SET EXERCISE
Copy every line of the listing below exactly as it appears, changing nothing.

Dataset entries
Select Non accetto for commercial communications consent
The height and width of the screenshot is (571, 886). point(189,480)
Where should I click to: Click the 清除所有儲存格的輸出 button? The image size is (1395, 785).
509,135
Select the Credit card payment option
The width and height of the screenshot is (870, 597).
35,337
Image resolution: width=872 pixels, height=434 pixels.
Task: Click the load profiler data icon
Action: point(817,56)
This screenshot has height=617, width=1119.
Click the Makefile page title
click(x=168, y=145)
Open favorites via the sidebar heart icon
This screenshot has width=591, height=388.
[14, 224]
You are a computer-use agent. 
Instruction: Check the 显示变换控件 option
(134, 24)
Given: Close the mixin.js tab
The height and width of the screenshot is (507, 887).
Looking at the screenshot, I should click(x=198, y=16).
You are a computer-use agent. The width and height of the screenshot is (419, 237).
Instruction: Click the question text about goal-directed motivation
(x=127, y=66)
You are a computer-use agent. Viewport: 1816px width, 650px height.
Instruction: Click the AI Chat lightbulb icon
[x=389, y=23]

WRITTEN SOLUTION
Select Non accetto for commercial communications consent
The height and width of the screenshot is (571, 886). point(189,480)
Where should I click to: Click the 清除所有儲存格的輸出 button? The image size is (1395, 785).
509,135
Select the Credit card payment option
The width and height of the screenshot is (870, 597).
35,337
Image resolution: width=872 pixels, height=434 pixels.
Task: Click the load profiler data icon
Action: point(817,56)
This screenshot has height=617, width=1119.
Click the Makefile page title
click(x=168, y=145)
Open favorites via the sidebar heart icon
This screenshot has width=591, height=388.
[14, 224]
You are a computer-use agent. 
Instruction: Check the 显示变换控件 option
(134, 24)
Given: Close the mixin.js tab
The height and width of the screenshot is (507, 887).
Looking at the screenshot, I should click(x=198, y=16).
You are a computer-use agent. The width and height of the screenshot is (419, 237).
Instruction: Click the question text about goal-directed motivation
(x=127, y=66)
You are a computer-use agent. Viewport: 1816px width, 650px height.
Instruction: Click the AI Chat lightbulb icon
[x=389, y=23]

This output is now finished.